------ Material ------
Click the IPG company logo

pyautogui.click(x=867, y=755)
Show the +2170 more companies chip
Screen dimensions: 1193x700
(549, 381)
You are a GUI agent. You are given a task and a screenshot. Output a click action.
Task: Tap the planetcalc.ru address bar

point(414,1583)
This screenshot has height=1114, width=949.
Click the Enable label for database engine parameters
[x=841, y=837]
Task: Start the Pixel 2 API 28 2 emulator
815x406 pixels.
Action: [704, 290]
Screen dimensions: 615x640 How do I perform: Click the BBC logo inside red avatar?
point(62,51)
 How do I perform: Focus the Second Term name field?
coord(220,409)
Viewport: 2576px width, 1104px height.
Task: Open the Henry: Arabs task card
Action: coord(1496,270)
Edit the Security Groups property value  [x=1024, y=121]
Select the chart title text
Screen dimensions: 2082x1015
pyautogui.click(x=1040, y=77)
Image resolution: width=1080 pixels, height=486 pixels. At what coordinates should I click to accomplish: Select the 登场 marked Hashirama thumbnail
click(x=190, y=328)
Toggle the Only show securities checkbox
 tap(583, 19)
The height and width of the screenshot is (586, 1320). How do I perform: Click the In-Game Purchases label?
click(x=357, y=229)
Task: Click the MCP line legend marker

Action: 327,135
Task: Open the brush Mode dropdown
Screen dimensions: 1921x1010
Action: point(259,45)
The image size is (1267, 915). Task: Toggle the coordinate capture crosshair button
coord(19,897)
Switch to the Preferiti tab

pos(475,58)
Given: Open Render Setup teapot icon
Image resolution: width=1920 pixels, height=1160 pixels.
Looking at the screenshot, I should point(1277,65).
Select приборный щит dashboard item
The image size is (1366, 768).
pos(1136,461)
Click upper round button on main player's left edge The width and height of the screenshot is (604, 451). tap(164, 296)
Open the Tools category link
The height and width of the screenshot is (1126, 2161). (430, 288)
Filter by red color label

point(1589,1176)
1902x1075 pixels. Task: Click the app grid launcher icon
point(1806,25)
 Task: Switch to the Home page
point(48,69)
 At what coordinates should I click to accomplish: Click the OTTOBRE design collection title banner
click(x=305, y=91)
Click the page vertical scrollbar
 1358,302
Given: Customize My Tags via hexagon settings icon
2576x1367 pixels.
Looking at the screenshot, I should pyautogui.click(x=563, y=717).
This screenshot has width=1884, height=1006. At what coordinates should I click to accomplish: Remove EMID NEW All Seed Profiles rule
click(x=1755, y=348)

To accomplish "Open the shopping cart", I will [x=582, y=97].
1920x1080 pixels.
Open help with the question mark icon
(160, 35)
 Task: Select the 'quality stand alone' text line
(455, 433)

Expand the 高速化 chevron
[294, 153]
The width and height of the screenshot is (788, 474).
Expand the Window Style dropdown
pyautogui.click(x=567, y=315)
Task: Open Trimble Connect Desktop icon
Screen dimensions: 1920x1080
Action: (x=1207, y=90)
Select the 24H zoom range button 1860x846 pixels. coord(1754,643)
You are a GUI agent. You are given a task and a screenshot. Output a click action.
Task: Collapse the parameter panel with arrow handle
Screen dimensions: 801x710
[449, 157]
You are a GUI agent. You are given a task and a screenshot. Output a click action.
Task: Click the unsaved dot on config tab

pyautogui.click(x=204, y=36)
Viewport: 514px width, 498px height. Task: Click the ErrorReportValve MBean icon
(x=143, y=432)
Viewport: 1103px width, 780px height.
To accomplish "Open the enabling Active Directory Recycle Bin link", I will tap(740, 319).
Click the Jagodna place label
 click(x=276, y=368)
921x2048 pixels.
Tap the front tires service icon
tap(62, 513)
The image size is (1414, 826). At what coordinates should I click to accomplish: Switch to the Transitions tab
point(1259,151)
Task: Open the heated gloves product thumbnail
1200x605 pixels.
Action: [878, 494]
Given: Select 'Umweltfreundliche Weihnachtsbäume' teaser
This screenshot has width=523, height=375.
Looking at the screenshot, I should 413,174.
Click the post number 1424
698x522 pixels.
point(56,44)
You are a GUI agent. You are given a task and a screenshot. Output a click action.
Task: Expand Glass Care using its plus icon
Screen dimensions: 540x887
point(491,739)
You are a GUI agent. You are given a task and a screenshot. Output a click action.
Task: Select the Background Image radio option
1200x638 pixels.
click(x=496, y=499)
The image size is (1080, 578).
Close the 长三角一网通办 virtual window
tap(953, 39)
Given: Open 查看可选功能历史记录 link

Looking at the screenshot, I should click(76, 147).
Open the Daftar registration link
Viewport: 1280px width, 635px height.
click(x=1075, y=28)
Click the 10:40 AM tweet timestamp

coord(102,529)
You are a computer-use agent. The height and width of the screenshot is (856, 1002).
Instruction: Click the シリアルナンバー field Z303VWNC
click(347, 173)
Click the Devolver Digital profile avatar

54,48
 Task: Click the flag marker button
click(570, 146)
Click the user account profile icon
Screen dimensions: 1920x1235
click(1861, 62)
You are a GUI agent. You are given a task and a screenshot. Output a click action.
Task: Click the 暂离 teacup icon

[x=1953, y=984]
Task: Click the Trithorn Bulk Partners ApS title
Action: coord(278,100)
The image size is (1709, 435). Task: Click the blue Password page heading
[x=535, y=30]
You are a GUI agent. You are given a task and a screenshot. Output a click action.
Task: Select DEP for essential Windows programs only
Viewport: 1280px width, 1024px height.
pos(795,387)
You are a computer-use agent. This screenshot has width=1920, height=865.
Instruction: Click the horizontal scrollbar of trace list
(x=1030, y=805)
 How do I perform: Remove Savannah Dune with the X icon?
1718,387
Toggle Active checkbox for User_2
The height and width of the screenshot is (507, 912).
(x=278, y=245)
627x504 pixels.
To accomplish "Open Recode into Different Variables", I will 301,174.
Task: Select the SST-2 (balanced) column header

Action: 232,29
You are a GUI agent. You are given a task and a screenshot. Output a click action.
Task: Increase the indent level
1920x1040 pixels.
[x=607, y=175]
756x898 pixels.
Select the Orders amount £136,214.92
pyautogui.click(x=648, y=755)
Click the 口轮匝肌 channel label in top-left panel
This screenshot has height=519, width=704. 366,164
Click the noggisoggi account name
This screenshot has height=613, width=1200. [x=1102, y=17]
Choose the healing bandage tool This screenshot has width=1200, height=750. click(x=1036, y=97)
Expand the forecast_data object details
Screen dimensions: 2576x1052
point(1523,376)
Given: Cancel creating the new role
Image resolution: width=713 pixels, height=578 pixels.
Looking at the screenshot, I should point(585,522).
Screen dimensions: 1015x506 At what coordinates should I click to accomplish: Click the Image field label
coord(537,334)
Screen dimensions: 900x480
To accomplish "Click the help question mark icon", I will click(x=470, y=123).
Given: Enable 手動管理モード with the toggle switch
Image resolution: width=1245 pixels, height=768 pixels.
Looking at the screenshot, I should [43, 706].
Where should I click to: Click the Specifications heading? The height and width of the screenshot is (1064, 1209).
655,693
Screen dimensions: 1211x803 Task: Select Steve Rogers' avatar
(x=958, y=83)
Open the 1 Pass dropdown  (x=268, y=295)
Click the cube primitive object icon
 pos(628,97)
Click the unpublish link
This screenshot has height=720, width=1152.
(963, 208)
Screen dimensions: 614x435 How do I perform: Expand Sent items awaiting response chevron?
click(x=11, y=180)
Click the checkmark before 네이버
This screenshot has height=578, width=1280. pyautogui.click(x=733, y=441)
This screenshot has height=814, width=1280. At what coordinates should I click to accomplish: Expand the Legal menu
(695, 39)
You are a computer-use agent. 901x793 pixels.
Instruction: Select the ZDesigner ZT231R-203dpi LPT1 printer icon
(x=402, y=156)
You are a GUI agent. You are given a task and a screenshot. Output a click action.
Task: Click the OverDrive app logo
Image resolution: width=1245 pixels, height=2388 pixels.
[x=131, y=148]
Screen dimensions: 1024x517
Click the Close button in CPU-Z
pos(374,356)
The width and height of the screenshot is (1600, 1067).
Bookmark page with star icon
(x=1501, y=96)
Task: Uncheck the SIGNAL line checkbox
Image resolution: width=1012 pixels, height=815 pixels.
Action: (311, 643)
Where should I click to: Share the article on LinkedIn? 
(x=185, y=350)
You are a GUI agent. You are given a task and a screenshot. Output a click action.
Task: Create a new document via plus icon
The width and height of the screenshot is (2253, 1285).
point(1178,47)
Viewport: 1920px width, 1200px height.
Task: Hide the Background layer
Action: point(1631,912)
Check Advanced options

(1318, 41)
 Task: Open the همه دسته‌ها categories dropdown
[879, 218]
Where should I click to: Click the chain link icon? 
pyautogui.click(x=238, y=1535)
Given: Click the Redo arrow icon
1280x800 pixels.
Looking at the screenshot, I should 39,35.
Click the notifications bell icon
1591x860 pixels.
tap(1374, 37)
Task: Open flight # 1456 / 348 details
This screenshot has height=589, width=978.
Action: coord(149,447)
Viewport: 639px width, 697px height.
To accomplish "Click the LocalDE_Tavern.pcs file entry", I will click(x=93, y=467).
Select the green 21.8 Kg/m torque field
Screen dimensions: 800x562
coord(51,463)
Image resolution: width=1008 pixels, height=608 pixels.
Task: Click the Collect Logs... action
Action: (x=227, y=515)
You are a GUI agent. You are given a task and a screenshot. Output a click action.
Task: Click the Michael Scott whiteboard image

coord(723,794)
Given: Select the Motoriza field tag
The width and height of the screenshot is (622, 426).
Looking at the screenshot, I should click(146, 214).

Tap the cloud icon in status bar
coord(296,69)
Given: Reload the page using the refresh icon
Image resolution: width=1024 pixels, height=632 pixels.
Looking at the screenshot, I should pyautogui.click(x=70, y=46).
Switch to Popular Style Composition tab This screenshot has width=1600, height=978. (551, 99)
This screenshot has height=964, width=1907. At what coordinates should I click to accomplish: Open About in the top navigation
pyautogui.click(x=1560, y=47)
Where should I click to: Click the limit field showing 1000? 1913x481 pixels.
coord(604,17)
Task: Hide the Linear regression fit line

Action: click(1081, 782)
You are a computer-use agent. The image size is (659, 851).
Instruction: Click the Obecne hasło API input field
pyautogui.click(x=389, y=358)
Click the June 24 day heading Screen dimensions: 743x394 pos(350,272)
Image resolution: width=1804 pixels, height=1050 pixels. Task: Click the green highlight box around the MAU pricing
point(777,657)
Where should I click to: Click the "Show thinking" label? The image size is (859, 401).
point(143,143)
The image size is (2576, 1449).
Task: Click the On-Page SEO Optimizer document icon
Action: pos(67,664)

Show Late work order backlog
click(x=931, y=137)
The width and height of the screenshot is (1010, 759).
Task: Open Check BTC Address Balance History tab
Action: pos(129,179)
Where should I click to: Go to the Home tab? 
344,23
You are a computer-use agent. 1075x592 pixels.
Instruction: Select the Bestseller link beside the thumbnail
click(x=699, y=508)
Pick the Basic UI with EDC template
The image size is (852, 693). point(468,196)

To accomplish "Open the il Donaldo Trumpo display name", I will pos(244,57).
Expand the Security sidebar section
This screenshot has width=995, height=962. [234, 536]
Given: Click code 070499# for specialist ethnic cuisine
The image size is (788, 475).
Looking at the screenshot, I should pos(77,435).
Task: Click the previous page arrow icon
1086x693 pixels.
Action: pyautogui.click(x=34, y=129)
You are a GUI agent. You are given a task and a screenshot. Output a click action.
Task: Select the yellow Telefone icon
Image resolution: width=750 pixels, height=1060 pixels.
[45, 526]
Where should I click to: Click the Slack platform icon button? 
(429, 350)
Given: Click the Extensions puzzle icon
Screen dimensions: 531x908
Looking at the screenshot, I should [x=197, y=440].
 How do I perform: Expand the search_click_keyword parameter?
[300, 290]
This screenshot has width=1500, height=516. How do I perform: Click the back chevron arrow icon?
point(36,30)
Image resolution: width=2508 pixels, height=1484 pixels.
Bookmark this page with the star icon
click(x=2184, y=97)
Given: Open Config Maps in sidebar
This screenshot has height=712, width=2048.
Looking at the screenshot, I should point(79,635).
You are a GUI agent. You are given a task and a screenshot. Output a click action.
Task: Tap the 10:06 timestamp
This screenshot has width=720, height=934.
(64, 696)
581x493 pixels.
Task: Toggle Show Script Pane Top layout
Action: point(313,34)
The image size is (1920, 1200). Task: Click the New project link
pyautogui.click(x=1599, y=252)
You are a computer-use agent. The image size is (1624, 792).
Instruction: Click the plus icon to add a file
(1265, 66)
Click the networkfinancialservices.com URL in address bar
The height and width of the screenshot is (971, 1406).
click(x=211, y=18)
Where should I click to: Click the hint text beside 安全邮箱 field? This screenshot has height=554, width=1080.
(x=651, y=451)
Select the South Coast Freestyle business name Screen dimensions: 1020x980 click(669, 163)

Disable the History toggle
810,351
------
## Problem statement
Rewrite the records from the line with "Click the cube primitive object icon" up to and including the line with "Looking at the screenshot, I should 39,35.", changing "checkbox" to "check box" and leaving everything else unchanged. Give only those lines.

## Exercise result
Click the cube primitive object icon
 pos(628,97)
Click the unpublish link
This screenshot has height=720, width=1152.
(963, 208)
Screen dimensions: 614x435 How do I perform: Expand Sent items awaiting response chevron?
click(x=11, y=180)
Click the checkmark before 네이버
This screenshot has height=578, width=1280. pyautogui.click(x=733, y=441)
This screenshot has height=814, width=1280. At what coordinates should I click to accomplish: Expand the Legal menu
(695, 39)
You are a computer-use agent. 901x793 pixels.
Instruction: Select the ZDesigner ZT231R-203dpi LPT1 printer icon
(x=402, y=156)
You are a GUI agent. You are given a task and a screenshot. Output a click action.
Task: Click the OverDrive app logo
Image resolution: width=1245 pixels, height=2388 pixels.
[x=131, y=148]
Screen dimensions: 1024x517
Click the Close button in CPU-Z
pos(374,356)
The width and height of the screenshot is (1600, 1067).
Bookmark page with star icon
(x=1501, y=96)
Task: Uncheck the SIGNAL line check box
Image resolution: width=1012 pixels, height=815 pixels.
Action: (311, 643)
Where should I click to: Share the article on LinkedIn? 
(x=185, y=350)
You are a GUI agent. You are given a task and a screenshot. Output a click action.
Task: Create a new document via plus icon
The width and height of the screenshot is (2253, 1285).
point(1178,47)
Viewport: 1920px width, 1200px height.
Task: Hide the Background layer
Action: point(1631,912)
Check Advanced options

(1318, 41)
 Task: Open the همه دسته‌ها categories dropdown
[879, 218]
Where should I click to: Click the chain link icon? 
pyautogui.click(x=238, y=1535)
Given: Click the Redo arrow icon
1280x800 pixels.
Looking at the screenshot, I should 39,35.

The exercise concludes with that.